Reading held at Dia: Chelsea and curated by Vincent Katz, May 12, 2015
Review written and edited by Peter Buller
Mood rarely factors into one's poetic canon. Poetry focusing on particular moods in one's life receives the scintillating stamp of confessionalism in literary circles or brings to mind the poor, angsty writings of a teenager. As a result, poets explored other themes in their writing, leaving the intricacies of mood to musicians, painters, and other artists. Mood in poetry frequently supports the thematic goals of writers or particular works. Rarely do writers utilize mood as their poetic centrifuge, a sentiment which lends itself to the works of Stephen Motika and Joanne Kyger.
Author and poet Vincent Katz describes Stephen Motika's work as employing an, "activism of syllables, sounds, and images." Reading mostly from Western Practice (Alice James Books 2012), his first book of poems, Motika forms a collage of moods through formalist play and referential images. His reading of "City Set: Los Angeles Years" interweaves Gertrude Stein's recurrent word choice with Frank O'Hara's penchant for names. He's "walking along a dry California riverbed" after an arrival "at Womanhouse in search of Group Operation," later noting, "stolen:/ B. Nauman: Perfect Door/Perfect Odor: Perfect Rodo." Nestled between these are meditations on "flexible reality" and "a syrup of scientific." What makes Motika's imagery so striking is its chronological context: the mood of L. A. during 1972. On this note, Motika concocts an intriguing mixture of sculpted images and chiseled sounds, which he renders beautifully in his elegant reading. Embodying the mood of a time and place allowed his reading to match the beautiful arrangement of his written words in casual strides.
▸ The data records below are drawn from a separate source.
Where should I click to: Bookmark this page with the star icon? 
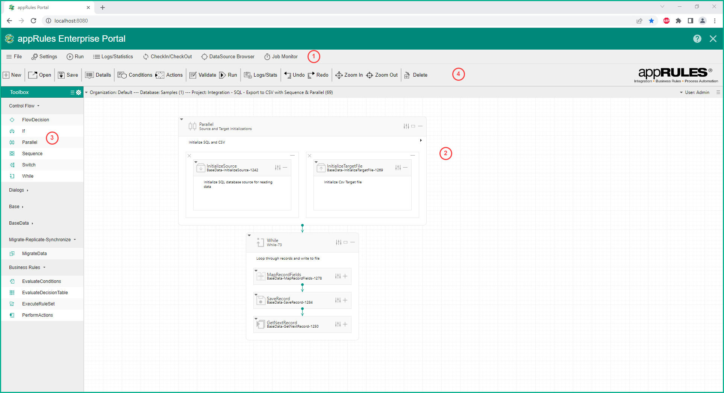(x=651, y=21)
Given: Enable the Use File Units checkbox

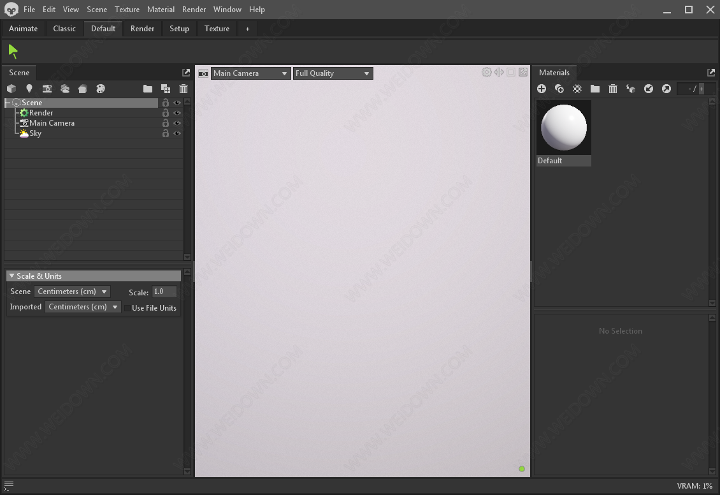Looking at the screenshot, I should point(127,308).
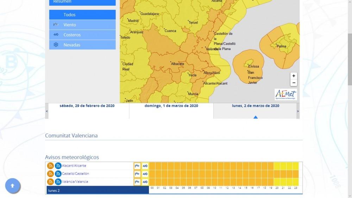352x198 pixels.
Task: Open the Castelló/Castellón province link
Action: point(75,174)
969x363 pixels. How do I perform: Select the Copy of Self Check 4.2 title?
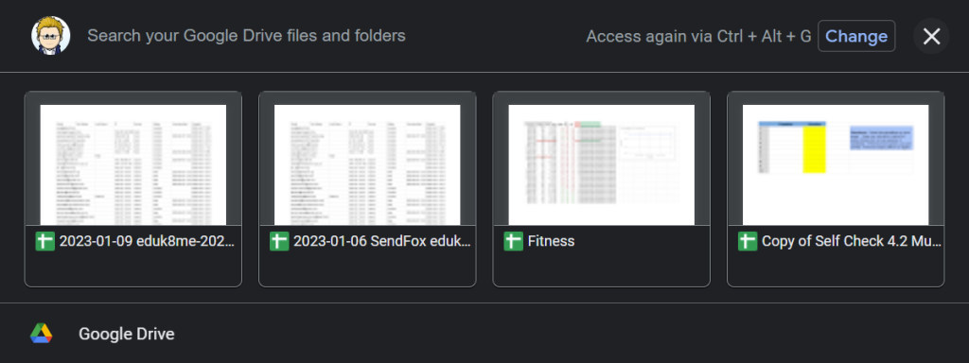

Joanne Kyger's reading from her latest work, On Time (City Lights Publishers 2015) also flowed with casual confidence. In Kyger's case, the tone of her voice helped set the mood of her poetry. Musings on "the best thing about the past" and George Bush "walking... with a watermelon under each arm" rest within the emotional landscape of conversations on a homey front porch--which at one point serves as the setting of a poem of hers. Humour grounds Kyger's poems in this mood, a "vampire squid" referring to Goldman-Sachs and recounting the colours of rare gemstones as "an opportunity for a good education." On Time itself jabs at the tardiness implied in Bill Berkson's Expect Delays (Coffee House Press 2014). Kyger's poetry could easily stand on humour alone; yet pays attention to the profound as well. Meditations on mind and body--grounded in the spiritual pursuits of Eastern religions--flow in and out of humorous storytelling. An amusing quip on preferring the word mature "when referring to myself" trickles into thoughts on how "the old gods reach out with their stories and resentments." Kyger illuminates the fluctuating mood of friendly conversations in a poetics where "water becomes a state of being."
Although Kyger and Motika possess different backgrounds and interact with different people, their poetry nevertheless attest to the emotional landscape mood provides. Through images of Motika's "ball of red and orange and smoke," and Kyger's "riding on a wave of understanding... out of sight," a spectrum of emotions outlines the previously unplaced texture of life's moody roads.